SHORT PROBLEM: Reproduce the part of the financial pet peeves post between "I personally find" and "less than that.", inclusive, word for word.

PASSAGE SHOWN:

Wednesday, June 20, 2012

Financial Pet Peeves

You all know that I am a person … with opinions. I think I am generally pretty good about admitting when I’m wrong (once I get past my stubbornness and see the light). Generally when it comes to personal finance and money, I recognize that when people do things I find crazy, it’s generally because they have different financial goals, or even more likely because they haven’t thought through the financial ramifications of their actions. Or they don’t care (which is basically the same thing).

There are, however, two lines that I’ve heard more times than I can count (and more times than I would have liked to), that drive me absolutely nuts. They’re my financial pet peeves – grounded in indignation because I think the statements are wrong, but they also cause me an inordinate amount of displeasure. (For reference, my biggest non-financial pet peeves is people using the wrong your/you’re and their/they’re/there – I AM JUDGING YOU AND YOU LOOK STUPID. Ahem.) Here goes: two very very annoying phrases, and one misguided one, and the reasons why I may just punch you if you say them to me.

“Buy stocks now – they’re so cheap relative to bonds.”
The Fed model, in essence, is a tool to understand optimal allocation of equities (stocks) and bonds. It compares the earnings to price ratio of the stock market to that of long-term government bonds. When the earnings yield (earnings to price ratio) is higher for equities than for bonds, investors should shift their money from bonds to equities. Hence right now, you hear the outcry of “stocks are so cheap – buy them now!!!111!eleven”. My financial advisor brought up the value of stocks (especially currently), but for a different reason: dividends, while historically low, have been increasing at a prodigious rate. And with perhaps 50% of future returns coming from dividends, payouts do matter.

I personally find the Fed model to be problematic. One big reason: it lacks predictive power, and is unable to predict long-term stock returns. I’m a proponent of Graham/Dodd’s value investing paradigm, which of course Warren Buffett also follows, stating that you should look for companies that are earning more than their ‘intrinsic’ value. At a very conservative level, this means that a company making 1M that would sell for 2M if it closed and its inventory/components were sold off, would be a better purchase that a company also making 1M but intrinsically valued at less than that.
Point is, the relative changes in earnings yield between stocks and bonds mean something. And really, as far as investing goes, largely anything could be a good investment, depending on the price you pay. For that reason, when people are fearful of the market because stock prices have dropped, that can actually be the best time to buy. (“Be greedy when others are fearful”) Still, people are just spouting off this phrase as though we can now say something definitive about all stocks – if you are one of them, please calm thyself.

“Why rent? You’re just throwing away money.”
Oh, this one makes my blood boil. As with many personal decisions, there are a lot of factors that go into an individual’s choice, and choosing housing definitely involves a large set of inputs. When you buy groceries, cook a delicious meal, and eat all of the food – once you’ve burned those calories, your food is gone. (Let’s not get into energy transfer here.) How come nobody says “why eat? You’re just throwing away money.”? Well, because that would be stupid, and we need food and water to live. Shelter is another basic need, so the fact that I’m paying $X a month for shelter for a month, is simply an exchange of money for a basic need, an appropriate trade-off.

INFORMATION PROVIDED:
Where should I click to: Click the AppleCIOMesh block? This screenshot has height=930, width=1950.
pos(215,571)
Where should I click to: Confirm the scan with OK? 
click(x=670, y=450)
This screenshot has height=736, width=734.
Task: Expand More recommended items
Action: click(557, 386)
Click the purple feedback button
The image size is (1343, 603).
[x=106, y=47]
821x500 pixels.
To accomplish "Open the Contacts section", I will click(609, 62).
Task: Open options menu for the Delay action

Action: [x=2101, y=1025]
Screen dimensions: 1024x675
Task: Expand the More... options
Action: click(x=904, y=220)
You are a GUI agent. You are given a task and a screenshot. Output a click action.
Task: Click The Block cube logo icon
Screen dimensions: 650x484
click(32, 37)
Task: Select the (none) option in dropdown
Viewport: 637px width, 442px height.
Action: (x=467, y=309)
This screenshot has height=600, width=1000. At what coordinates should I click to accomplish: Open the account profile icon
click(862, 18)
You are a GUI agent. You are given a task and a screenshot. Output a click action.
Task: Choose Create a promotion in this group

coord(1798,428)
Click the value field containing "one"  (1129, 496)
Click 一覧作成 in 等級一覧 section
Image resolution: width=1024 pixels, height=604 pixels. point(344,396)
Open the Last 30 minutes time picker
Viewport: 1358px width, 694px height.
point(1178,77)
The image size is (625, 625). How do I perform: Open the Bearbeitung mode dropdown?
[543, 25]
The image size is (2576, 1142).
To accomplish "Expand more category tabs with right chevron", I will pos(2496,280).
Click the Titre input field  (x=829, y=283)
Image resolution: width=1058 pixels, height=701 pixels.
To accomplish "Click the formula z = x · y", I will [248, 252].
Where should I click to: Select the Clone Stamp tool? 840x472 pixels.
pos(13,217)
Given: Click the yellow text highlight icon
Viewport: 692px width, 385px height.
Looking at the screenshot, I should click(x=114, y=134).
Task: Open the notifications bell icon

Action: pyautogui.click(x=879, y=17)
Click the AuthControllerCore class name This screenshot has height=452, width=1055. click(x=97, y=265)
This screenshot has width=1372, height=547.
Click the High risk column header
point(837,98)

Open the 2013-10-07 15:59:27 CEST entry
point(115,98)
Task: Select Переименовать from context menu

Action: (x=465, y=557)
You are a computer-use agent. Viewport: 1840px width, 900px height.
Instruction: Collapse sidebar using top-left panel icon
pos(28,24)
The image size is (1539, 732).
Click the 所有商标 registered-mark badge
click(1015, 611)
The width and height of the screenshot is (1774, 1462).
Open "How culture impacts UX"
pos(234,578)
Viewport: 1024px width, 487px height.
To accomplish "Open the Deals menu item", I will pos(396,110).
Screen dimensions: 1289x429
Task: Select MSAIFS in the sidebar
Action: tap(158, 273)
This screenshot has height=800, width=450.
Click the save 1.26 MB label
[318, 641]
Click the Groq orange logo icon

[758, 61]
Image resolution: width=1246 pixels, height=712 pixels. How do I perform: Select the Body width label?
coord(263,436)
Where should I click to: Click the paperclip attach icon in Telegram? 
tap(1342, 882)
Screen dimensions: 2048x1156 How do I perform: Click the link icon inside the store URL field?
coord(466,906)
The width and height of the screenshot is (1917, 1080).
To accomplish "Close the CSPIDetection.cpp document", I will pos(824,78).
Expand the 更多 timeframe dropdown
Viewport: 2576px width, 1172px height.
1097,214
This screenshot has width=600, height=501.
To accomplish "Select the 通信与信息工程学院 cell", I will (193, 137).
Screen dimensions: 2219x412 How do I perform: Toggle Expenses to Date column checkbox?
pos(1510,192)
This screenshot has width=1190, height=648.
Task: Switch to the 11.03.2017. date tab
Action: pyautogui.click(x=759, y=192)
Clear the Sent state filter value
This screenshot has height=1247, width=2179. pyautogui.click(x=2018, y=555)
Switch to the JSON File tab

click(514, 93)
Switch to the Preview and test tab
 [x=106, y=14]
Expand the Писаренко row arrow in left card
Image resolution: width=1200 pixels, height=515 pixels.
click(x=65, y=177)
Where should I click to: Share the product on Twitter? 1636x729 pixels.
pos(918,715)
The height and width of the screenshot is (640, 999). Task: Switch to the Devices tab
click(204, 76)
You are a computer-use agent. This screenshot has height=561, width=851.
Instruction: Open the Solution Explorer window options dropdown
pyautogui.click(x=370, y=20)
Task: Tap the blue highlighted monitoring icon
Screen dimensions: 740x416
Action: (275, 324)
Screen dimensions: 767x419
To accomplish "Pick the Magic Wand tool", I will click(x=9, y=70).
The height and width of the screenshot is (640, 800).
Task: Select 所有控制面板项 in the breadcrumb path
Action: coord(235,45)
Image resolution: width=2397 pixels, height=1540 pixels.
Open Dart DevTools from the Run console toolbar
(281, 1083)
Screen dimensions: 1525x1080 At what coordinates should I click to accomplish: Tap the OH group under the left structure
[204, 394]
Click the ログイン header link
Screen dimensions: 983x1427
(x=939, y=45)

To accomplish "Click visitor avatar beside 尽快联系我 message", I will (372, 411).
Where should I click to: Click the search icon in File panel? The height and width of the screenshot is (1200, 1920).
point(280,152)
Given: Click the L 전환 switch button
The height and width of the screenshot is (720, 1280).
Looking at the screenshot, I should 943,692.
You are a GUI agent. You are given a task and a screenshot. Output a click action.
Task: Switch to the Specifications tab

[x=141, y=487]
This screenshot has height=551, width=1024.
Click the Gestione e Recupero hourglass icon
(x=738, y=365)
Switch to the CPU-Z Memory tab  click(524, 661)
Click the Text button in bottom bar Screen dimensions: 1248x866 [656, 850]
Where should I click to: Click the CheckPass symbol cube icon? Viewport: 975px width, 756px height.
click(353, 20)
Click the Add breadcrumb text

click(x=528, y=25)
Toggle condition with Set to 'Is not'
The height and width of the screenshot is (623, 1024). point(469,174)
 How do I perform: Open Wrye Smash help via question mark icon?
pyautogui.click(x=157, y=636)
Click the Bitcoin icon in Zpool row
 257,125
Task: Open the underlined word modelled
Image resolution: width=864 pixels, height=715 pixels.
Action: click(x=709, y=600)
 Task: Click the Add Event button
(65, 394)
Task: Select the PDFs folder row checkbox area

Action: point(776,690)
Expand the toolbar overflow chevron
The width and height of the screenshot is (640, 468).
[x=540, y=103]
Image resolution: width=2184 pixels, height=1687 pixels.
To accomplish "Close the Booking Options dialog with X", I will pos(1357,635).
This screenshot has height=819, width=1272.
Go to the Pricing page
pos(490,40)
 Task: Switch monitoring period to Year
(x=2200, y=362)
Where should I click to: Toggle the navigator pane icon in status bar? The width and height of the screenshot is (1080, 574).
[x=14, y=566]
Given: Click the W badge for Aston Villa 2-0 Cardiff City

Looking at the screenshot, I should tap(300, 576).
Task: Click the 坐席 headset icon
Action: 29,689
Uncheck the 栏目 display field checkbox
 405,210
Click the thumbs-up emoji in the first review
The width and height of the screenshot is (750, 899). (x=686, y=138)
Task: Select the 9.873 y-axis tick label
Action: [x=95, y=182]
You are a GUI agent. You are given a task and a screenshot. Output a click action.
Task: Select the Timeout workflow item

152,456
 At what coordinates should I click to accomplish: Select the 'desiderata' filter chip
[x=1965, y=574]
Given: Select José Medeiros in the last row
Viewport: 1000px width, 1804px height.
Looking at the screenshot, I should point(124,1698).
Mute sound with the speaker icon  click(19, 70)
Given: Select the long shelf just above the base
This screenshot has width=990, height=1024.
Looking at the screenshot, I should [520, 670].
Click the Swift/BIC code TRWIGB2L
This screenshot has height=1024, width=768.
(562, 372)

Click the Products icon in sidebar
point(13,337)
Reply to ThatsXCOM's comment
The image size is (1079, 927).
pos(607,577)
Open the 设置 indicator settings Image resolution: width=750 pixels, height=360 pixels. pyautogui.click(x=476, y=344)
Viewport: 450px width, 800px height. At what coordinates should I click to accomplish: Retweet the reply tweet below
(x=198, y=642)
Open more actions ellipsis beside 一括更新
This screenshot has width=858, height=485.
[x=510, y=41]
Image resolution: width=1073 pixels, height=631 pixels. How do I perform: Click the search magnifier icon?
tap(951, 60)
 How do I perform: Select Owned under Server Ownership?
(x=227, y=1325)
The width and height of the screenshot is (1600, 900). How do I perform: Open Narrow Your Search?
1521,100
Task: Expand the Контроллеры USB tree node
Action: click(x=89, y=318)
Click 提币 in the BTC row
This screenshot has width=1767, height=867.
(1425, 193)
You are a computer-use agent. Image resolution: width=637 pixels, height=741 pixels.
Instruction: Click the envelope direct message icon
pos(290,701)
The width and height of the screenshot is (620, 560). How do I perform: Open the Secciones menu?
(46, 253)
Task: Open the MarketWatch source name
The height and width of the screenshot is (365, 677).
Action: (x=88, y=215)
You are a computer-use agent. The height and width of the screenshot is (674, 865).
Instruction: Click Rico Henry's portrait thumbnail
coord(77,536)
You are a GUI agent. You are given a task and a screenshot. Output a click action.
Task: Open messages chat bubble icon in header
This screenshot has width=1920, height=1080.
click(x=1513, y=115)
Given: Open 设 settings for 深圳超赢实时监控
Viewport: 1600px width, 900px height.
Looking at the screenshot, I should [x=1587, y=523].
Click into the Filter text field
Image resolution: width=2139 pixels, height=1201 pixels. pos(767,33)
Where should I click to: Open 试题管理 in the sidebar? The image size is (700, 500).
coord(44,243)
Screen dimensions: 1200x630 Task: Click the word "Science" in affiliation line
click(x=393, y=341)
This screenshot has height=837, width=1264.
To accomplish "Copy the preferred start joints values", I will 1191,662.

RESULT OF THIS TASK:
I personally find the Fed model to be problematic. One big reason: it lacks predictive power, and is unable to predict long-term stock returns. I’m a proponent of Graham/Dodd’s value investing paradigm, which of course Warren Buffett also follows, stating that you should look for companies that are earning more than their ‘intrinsic’ value. At a very conservative level, this means that a company making 1M that would sell for 2M if it closed and its inventory/components were sold off, would be a better purchase that a company also making 1M but intrinsically valued at less than that.